The test petitioner has proposed, would appropriately be called not an endorsement, but a transferred endorsement test, attributing to a neutrally behaving government, private religious expression, simply because some people might mistake it for sectarian government expression.
Such a test has no antecedent in our jurisprudence and would work considerable mischief by forcing public officials to guess about the constitutionality of every proposed active private religious expression in a public forum.
Moreover since the principal of transformed endorsement cannot be limited to public forum cases, it would also permit challenges to perfectly neutral grand programs for example, where participation of religious groups or entities might create the appearance, though there is no reality of endorsement.
If the State guesses wrong in one direction, it is guilty of an Establishment Clause violation.
If in the other, it is liable for suppressing free exercise or free speech a risk not run when the State restrains only its own expression and not private expression, it would be irresponsible to make to make the nation’s legislatures walk such a minefield.
If Ohio is concerned about misperceptions, nothing prevents it from requiring all private displays in the square to be identified as such, but the State may not on the claim of misperception of official endorsement, ban all private religious speech from the public square or discriminate against it by requiring religious speech alone to disclaim public sponsorship.

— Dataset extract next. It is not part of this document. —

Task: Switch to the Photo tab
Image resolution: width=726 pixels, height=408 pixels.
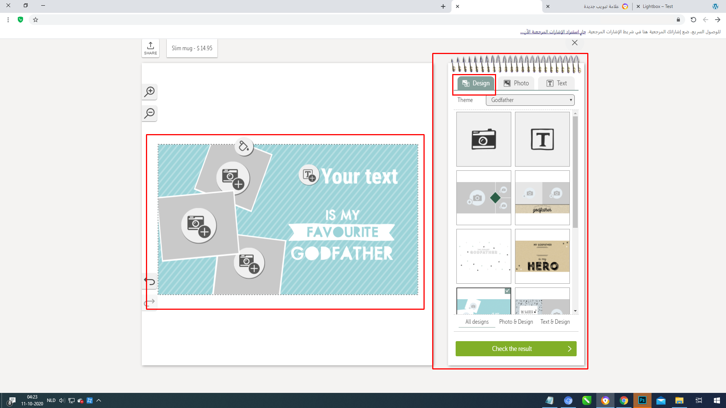Action: point(516,83)
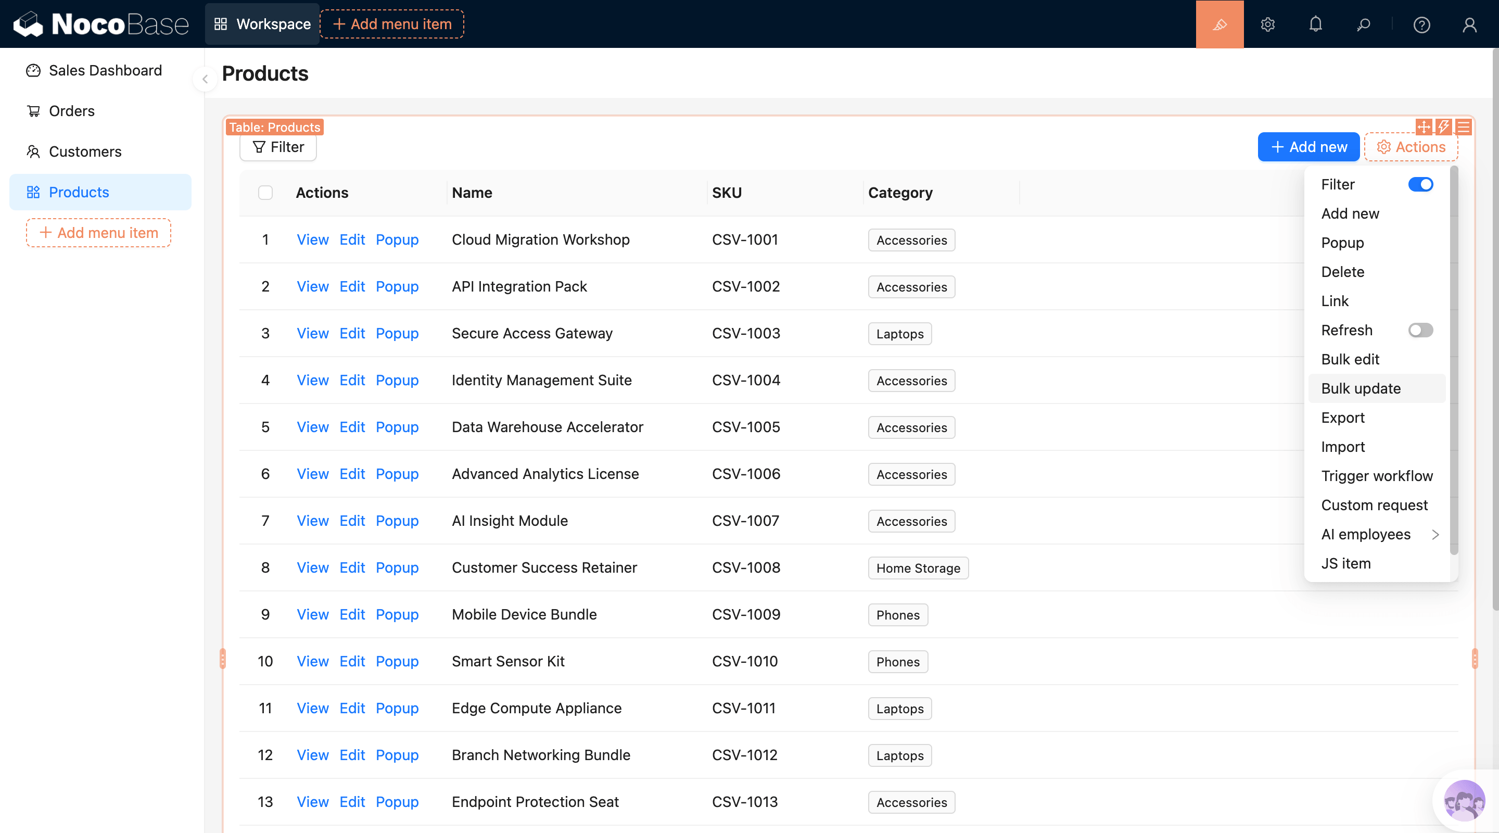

The plurality thus concludes that religious expression cannot violate the establishment clause, where one, it is purely private and two, it occurs in a traditional or designated public forum, publicly announced and open to all on equal terms.
Those conditions are satisfied here, and therefore, the state may not bar respondent’s cross from Capitol Square.
Justice Thomas who is one of the plurality has also filed a separate concurring opinion.
Justice O’Connor has filed an opinion concurring in part and concurring in the judgment in which Justices Souter and Breyer joined.
Justice Souter has filed an opinion concurring in part and concurring in the judgment in which Justices O’Connor and Breyer joined.
Justice Stevens has filed a dissenting opinion and Justice Ginsberg has filed a dissenting opinion.